Recessions also have often-overlooked benefits. They dampen inflation. In weak markets, companies can't easily raise prices or workers' wages. Similarly, recessions punish reckless financial speculation and poor corporate investments. Bad bets don't pay off. These disciplining effects contribute to the economy's long-term strength, but it seems coldhearted to say so because the initial impact is hurtful.

Today, a U.S. recession might also reverse the upward spiral of oil prices and trigger a faster -- and healthier -- drop in home prices. As economist Berner notes, the slow decline in prices prolongs the housing slump, because it induces "would-be buyers [to] wait for more attractive deals." By making homes more affordable, a quick and sharp price drop might revive housing more rapidly.

Samuelson then gives gentle advice to the government not to try to meddle with this health-creating god of recessions. The bitter pill and all that.

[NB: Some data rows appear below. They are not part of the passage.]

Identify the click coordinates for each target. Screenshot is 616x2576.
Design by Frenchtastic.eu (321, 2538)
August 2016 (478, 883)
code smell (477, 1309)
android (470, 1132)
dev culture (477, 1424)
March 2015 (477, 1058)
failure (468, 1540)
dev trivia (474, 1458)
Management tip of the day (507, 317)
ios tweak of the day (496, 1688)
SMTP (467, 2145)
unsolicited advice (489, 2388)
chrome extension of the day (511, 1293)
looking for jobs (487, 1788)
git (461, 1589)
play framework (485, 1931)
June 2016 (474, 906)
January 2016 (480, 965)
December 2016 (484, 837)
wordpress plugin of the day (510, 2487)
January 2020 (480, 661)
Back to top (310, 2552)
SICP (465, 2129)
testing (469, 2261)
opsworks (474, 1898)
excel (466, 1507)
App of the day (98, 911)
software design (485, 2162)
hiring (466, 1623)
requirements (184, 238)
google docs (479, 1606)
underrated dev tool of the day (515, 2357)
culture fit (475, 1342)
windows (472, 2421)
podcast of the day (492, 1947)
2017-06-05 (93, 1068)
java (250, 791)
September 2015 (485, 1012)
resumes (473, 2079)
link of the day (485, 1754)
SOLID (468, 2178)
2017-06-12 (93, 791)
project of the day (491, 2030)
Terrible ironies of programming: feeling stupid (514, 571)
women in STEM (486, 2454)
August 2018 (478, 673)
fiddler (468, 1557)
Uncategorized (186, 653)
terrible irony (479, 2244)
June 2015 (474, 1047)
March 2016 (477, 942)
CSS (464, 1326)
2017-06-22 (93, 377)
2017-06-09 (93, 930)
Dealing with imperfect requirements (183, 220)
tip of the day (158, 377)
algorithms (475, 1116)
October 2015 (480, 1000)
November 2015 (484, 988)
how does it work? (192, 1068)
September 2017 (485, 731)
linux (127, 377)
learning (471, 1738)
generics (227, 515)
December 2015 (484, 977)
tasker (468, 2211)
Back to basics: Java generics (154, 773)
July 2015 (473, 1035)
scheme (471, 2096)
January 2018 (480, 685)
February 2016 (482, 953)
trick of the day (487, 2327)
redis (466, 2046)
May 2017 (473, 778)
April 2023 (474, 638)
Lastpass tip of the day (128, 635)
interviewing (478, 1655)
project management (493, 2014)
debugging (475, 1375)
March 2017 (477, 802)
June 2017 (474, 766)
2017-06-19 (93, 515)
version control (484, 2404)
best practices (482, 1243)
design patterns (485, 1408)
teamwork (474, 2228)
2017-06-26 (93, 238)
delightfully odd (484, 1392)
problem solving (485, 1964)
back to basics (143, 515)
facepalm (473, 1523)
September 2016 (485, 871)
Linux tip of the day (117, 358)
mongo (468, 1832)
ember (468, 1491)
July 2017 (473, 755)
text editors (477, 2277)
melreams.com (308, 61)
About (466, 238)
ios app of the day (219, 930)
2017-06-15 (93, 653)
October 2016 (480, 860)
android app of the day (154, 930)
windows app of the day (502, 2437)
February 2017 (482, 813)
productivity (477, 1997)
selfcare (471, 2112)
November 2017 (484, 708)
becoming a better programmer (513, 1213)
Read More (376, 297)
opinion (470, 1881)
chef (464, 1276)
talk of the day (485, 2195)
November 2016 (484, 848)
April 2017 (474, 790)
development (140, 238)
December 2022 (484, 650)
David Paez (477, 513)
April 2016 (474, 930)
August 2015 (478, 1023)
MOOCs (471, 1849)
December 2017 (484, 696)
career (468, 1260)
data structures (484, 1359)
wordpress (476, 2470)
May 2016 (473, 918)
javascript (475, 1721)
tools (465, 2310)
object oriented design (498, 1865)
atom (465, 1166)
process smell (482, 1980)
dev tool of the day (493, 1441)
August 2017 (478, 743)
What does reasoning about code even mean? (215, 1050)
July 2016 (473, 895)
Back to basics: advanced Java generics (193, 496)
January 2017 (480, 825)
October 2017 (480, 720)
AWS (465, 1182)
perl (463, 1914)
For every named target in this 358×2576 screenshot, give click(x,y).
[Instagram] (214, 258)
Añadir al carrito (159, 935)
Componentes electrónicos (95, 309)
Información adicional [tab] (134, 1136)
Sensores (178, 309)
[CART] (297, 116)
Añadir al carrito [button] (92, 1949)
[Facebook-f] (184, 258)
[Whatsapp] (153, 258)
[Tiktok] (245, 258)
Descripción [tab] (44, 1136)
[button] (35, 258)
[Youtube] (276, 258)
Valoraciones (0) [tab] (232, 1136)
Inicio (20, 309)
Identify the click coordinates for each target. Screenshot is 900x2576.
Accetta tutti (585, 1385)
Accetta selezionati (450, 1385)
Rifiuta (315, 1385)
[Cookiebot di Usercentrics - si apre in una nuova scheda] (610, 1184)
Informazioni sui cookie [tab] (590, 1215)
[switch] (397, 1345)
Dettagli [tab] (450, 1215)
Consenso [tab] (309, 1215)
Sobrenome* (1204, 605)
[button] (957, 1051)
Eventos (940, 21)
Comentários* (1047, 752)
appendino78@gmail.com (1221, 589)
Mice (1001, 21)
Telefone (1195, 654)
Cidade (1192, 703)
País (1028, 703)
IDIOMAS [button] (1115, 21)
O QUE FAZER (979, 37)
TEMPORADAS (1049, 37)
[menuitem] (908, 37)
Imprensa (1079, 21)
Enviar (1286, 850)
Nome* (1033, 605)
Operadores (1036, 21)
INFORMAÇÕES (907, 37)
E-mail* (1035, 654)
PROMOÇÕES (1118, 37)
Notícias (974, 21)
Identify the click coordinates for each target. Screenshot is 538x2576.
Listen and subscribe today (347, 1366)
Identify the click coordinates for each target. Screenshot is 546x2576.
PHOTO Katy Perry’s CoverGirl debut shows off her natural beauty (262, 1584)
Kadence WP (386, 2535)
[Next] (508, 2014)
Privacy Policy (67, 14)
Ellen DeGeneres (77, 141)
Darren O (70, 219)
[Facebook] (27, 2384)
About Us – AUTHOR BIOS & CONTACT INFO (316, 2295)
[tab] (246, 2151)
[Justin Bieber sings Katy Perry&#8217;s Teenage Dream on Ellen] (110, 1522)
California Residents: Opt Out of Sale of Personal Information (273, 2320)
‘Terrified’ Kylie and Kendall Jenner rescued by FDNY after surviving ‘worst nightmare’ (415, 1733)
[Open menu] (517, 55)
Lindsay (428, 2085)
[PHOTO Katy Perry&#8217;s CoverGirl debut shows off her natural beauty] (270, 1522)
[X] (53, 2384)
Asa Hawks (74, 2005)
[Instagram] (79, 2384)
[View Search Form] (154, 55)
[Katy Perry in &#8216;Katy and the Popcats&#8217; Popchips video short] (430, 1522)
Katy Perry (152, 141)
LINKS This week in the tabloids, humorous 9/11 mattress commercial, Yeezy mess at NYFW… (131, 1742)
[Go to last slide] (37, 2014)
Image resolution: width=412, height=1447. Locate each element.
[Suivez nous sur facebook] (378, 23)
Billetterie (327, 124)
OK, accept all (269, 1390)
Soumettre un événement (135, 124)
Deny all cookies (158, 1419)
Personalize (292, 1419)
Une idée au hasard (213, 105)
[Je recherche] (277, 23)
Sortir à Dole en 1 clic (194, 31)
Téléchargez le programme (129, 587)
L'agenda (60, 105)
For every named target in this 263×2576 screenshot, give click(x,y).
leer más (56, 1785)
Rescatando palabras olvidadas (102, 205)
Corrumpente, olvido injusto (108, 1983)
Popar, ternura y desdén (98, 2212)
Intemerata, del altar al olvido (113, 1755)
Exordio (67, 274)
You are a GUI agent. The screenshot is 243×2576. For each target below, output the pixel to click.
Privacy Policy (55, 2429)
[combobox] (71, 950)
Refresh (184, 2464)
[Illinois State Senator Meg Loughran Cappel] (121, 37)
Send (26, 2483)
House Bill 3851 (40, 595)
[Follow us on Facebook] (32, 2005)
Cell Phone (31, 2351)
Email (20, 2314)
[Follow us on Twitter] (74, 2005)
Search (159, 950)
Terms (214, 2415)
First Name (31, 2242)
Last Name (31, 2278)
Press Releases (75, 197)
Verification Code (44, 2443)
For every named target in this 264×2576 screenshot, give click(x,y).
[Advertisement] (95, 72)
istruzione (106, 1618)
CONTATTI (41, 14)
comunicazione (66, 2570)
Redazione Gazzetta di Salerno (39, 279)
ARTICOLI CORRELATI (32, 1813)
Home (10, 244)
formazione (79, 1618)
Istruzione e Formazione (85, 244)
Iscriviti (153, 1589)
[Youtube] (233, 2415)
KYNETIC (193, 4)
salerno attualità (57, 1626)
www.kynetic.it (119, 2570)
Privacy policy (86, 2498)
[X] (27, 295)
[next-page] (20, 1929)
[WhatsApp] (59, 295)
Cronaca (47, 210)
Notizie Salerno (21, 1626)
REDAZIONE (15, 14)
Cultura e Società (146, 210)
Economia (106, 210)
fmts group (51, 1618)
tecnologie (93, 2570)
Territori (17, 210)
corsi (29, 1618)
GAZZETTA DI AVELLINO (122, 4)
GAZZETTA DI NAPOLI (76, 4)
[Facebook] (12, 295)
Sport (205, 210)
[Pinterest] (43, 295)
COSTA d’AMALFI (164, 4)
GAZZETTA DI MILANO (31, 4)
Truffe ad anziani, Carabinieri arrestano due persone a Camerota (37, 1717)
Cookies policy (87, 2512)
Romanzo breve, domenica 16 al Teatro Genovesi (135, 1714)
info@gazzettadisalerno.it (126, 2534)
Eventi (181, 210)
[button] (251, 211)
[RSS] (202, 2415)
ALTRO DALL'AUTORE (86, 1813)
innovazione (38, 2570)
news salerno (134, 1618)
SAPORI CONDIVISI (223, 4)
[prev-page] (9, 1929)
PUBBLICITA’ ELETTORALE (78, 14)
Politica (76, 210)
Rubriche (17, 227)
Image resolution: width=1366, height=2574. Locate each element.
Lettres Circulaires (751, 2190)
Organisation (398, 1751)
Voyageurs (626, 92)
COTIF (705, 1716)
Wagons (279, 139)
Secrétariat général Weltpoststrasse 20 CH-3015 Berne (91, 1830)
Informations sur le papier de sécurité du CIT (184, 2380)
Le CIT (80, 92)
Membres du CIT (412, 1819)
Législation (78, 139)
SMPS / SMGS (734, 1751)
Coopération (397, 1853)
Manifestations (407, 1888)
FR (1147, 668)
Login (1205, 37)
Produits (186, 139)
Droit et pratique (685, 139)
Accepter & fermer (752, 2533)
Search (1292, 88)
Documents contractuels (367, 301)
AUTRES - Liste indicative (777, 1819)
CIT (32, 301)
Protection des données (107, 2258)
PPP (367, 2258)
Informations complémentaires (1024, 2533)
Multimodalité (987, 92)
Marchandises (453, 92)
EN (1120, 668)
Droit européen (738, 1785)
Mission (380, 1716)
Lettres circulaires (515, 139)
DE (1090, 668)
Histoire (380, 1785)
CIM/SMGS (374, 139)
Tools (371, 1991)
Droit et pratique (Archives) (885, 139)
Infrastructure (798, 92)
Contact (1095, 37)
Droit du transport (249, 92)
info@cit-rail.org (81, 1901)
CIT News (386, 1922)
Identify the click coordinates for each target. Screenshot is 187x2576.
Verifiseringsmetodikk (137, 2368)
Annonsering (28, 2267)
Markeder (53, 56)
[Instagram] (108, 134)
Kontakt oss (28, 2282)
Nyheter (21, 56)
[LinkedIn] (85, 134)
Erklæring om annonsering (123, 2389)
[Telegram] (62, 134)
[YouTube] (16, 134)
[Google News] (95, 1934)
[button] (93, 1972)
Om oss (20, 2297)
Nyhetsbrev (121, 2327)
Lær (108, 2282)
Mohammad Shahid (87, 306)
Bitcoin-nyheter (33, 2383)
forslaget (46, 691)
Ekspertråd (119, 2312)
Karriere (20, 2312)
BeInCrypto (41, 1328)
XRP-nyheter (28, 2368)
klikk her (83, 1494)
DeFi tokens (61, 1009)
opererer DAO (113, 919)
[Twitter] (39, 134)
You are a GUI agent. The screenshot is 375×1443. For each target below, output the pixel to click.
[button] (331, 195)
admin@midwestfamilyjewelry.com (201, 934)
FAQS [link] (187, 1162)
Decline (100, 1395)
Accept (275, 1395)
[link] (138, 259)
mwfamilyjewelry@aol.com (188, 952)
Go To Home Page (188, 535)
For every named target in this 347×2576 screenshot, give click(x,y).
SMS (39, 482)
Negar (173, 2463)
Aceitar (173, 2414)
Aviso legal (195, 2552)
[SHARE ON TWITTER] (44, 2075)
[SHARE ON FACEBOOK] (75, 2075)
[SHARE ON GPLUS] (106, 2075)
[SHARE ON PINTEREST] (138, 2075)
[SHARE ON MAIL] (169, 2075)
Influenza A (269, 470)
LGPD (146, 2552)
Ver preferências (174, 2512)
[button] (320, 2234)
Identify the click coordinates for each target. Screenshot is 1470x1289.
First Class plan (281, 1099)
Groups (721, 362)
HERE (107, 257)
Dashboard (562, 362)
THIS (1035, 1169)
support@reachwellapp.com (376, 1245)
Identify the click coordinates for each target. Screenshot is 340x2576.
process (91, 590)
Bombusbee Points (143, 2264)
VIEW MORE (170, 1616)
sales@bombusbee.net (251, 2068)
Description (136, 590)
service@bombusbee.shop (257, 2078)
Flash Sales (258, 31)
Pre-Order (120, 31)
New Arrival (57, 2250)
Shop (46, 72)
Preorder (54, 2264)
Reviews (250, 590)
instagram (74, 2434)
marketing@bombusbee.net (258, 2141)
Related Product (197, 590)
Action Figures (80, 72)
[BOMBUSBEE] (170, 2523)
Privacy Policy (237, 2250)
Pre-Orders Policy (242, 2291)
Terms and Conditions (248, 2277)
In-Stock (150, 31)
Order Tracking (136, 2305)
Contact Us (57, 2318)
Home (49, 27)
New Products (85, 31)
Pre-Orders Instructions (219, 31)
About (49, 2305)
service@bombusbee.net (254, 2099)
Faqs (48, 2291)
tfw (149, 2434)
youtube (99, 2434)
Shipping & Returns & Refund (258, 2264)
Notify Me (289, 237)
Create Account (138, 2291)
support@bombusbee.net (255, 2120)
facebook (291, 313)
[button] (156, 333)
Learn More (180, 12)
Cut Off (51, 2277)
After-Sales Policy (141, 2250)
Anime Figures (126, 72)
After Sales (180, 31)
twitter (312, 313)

On a purely technical level Samuelson has a point. The business cycle has booms and it has recessions, and the recessions are needed to fix the problems of the booms. All this assuming that nobody tries to regulate the booms or the recessions, assuming that the business cycles are some sort of an unavoidable beast with its own rules and morals.

But governments have always tried to influence those cycles. Even George Bush's government has tried to influence them. Now, it is well known that if the government acts too late it might deepen the business fluctuations rather than dampen them. But is Samuelson really suggesting that the government should do nothing?

The problem with these types of articles is something very similar to those psychological pieces I once read which argued that the way we make someone else's death or suffering meaningful is by the message WE learn from it. It's pretty easy for someone earning a nice and stable salary to discuss the negative aspects of recessions as a welcome economic correction. And note that the piece has no discussion about the distributive effects of recessions, nothing about who it is who suffers in them and who it is who does not suffer in them. It is just assumed that the bad people get punished and the good people get encouraged.